Science fiction and fantasy have long been bedfellows when it comes to the shelves of bookstores. Side by side are the adventures of elves and space cadets, both offering readers escapist opportunities, and film genres continue this tradition. One will find The Lord of the Rings shelved next to Interstellar, and somewhere near the end of the section, by virtue of an alphabetical sorting system, one will also find Star Wars. The franchise is unique, however, because in George Lucas’ creation, fantasy and science fiction are smashed together with little regard for anything other than creative storytelling.
A source for Star Wars’ hybrid make up is built right into its DNA, a mixture of 1950s era sci-fi serials, like Buck Rogers, and the samurai laden works of Akira Kurosawa. One leaps ahead to the future, while the other retreats a couple centuries to the past, and the result is most apparent in A New Hope. In the confines of Obi-Wan Kenobi’s home, we go from viewing a hologram projected by a droid to Kenobi introducing Luke Skywalker to his father’s lightsaber. It’s the future and the past, melding together in a hermit’s hut on Tatooine. The conflict between fantasy and science fiction even carries into the dialogue of the film.
The drama built within Darth Vader’s second appearance in A New Hope is centered on the debate over the power of the battle station versus the power of the Force. Unsurprisingly, the fantastical energy field which surrounds all living things finds its defender in the character dressed reminiscent of a black armor clad samurai. The scene climaxes with the choking of an Imperial officer, stopped only by the command of Grand Moff Tarkin, who as the proponent of the technological terror relegates Darth Vader’s religion (the Force) to be a relic of the past. Elsewhere within movie, the original mouthy cynic, Han Solo, also makes the comparison of science fiction and fantasy when he wanders into Luke’s first lesson in wielding a lightsaber and quips, “Hokey religions and ancient weapons are no match for a good blaster at your side, kid.”

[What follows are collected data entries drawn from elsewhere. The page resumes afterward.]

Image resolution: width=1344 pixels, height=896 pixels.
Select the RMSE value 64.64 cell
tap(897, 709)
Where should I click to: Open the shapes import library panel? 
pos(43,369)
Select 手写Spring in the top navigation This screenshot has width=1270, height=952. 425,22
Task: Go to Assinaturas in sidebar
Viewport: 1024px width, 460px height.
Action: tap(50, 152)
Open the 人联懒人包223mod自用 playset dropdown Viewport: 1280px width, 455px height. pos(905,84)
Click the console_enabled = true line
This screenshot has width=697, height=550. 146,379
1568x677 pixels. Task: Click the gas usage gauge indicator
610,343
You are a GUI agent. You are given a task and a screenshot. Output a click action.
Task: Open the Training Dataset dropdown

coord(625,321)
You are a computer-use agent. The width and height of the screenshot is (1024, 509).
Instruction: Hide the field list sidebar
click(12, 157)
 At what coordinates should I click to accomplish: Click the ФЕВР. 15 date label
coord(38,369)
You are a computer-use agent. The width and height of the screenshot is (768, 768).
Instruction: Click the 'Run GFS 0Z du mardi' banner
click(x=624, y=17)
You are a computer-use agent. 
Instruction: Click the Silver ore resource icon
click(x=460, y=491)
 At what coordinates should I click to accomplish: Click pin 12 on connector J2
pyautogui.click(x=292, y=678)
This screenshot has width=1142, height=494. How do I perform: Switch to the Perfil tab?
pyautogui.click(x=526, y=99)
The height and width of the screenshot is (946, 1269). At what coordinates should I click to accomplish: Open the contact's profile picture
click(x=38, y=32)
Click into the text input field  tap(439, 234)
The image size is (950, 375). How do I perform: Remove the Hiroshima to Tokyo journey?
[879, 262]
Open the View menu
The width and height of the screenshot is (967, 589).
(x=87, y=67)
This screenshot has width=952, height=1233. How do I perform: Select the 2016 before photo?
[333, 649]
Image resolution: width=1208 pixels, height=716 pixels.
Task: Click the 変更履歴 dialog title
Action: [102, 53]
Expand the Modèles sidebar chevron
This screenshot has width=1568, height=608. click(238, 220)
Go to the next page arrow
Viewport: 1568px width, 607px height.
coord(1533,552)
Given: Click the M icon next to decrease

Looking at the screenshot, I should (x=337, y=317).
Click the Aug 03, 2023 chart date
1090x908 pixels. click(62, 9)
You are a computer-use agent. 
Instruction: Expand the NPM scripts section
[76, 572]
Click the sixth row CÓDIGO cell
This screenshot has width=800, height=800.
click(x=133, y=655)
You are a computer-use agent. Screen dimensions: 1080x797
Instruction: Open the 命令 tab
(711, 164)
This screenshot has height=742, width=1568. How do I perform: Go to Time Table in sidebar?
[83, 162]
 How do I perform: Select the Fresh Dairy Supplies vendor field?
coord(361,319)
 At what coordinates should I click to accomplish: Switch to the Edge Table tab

Blasters represent a direct line to the most traditional science fiction fare, from the heat rays of alien invaders in War of the Worlds to the laser ridden finale of Guardians of the Galaxy. Massive laser blasts punctuate the incredible opening of A New Hope and fill the smoke laden corridor as the storm troopers breach the airlock of the Tantive IV. The blaster in both large and small form, be it the Death Star’s weapon or Han Solo’s side arm, dominate the debut Star Wars film. Yet, more often than not, the impossible counterpart, the lightsaber captures the imagination and fancy of most viewers. In the hands of a Force user, the fantastical weapon, can overcome the understood supremacy of being able to shoot one’s opponent from yards away. As the Star Wars original trilogy unfolds, the lightsaber becomes more and more effective as Skywalker becomes more adept at its use, rendering confrontations between it and the futuristic blaster heavily one sided.
It’s the Force which allows the lightsaber, which in itself is a blending of ancient metal weapon and laser, to be such an iconic tool in the hands of both good and evil. It’s the Force, which truly comes into its own through the teachings of Yoda in The Empire Strikes Back, as something mythic along the lines of pure magic. Connotations of magic and Force users are drawn early in A New Hope when Owen Lars cynically refers to Obi-Wan as a crazy wizard living in the wastes, and in the hands of the miniature green wizard on Dagobah, the Force is revealed to be capable of incredible feats. The Force never so clearly trumps technology than in a conference room on Cloud City, where the Darth Vader reveals his capability to deflect blaster bolts with an upraised hand to the surprise and shock of Han Solo. Undoubtedly, beholding the negation of his very words to Luke in the previous film helped Solo along the way to becoming the true believer in The Force Awakens.
Even the technological application for identifying Force users, the Midichlorian count in one’s blood, only goes so far as to explain why some are stronger in the Force than others. No explanation is given as to why these cells are more prevalent in some and not others, or even how they actually allow someone to access the Force in the first place. The simple fact that the Force is constructed with a Light Side and a Dark Side, each dictating behavior, suggest rules toward one’s “magic” use, long a favorite element of fantasy magic, such as that found in Lord of the Rings.
For as much as the Force permeates the Star Wars franchise, it is resplendent in technological goodness. Armies of battle droids clash against armies of cloned soldiers in arguably the most science fiction match up in film history. Star fighters zip through the vacuum of space, battling each other and larger capital ships, with such grace as to influence science fiction films and television shows which followed A New Hope. While the aliens which populate the cantinas and the backgrounds can definitely be seen as a nod to the various races that often populate fantasy novels, they are also undeniably citizens in the imagination of every science fiction writer from H.G. Wells to John Scalzi. Fantasy and science fiction are interwoven within Star Wars, and while Arthur C. Clarke noted that any sufficiently advanced technology is indistinguishable from magic, in the galaxy far, far away, they remain always recognizable, calling to one genre or the other.